-------- Supplied text
On any given day, Dan Darling can be found writing for blocks of hours at a time.
The peaceful mornings let his mind run wild in creating his next chapter.

It’s also a process that has changed since becoming father.
“I used to write at night for a while,” he says. “The nighttime is quiet and allows for the imagination to run wild.”
The Albuquerque native is working on the second book in his magical realism-fantasy series – Albuquerque Trilogy.
The first novel is called “Archaeopteryx” and was released in November.
Darling has been hosting book signings and talks around Albuquerque and will be back for an event July 7 at Treasure House Books in Old Town. He now lives in Minnesota, where he teaches literature at Normandale Community College.
It took Darling six years to bring the books to life, though the story lived in his head for more than a decade. And readers will recognize many of the Albuquerque and New Mexico sites.
“It’s nice to get the (first) episode out there,” he quips.
“Archaeopteryx” is set in Albuquerque and elsewhere in New Mexico.
It follows John Stick, a zookeeper and giant, who wants to sit alone in a dark room with his pet tarantula.
----------------
- Tasks for this exercise -
A) Print the stretch of the Dan Darling article from "The peaceful mornings" through "series – Albuquerque Trilogy.".
B) According to the Dan Darling article, at what college does Darling teach literature?
C) Decide whether each statement agrees with the Dan Darling article. Answer yes or no and quote the words that settle it. (i) "Archaeopteryx" came out in November. (ii) Darling spent ten years bringing the books to life. (iii) John Stick works as a zookeeper.
-------- Records supplied
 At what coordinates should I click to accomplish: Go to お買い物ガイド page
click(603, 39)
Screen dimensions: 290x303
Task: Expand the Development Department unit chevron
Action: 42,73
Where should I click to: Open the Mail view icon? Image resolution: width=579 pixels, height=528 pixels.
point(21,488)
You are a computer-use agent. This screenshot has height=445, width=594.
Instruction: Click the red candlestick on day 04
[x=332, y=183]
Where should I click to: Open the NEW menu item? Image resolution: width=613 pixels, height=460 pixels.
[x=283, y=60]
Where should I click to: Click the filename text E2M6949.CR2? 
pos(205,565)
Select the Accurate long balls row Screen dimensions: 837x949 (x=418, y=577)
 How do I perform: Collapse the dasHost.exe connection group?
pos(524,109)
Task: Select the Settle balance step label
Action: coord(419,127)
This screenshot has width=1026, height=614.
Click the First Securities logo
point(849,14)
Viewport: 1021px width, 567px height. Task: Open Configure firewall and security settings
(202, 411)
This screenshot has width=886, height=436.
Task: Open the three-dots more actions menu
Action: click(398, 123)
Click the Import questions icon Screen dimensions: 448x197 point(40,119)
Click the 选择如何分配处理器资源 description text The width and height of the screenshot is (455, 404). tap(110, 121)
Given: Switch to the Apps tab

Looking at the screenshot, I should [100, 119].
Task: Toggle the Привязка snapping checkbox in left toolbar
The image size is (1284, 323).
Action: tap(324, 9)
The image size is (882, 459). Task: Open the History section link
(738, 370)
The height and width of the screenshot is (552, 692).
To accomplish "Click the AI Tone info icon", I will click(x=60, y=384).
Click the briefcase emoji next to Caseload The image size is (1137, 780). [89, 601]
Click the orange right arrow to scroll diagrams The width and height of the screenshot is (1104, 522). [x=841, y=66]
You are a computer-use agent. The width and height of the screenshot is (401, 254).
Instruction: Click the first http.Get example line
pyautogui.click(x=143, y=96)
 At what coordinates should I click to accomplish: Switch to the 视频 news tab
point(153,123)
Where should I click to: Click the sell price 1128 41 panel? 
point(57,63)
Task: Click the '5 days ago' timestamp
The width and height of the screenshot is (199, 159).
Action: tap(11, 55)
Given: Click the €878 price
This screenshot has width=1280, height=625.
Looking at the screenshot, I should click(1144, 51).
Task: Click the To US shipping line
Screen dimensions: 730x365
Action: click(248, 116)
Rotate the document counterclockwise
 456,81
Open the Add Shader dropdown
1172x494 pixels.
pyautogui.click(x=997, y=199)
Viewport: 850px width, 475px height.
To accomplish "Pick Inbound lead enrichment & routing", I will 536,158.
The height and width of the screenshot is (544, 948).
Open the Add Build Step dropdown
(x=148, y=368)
----------------
- Outputs in order -
A)
The peaceful mornings let his mind run wild in creating his next chapter.

It’s also a process that has changed since becoming father.
“I used to write at night for a while,” he says. “The nighttime is quiet and allows for the imagination to run wild.”
The Albuquerque native is working on the second book in his magical realism-fantasy series – Albuquerque Trilogy.

B) Normandale Community College, in Minnesota.

C)
(i) Yes: "The first novel is called “Archaeopteryx” and was released in November."
(ii) No: "It took Darling six years to bring the books to life"
(iii) Yes: "It follows John Stick, a zookeeper and giant"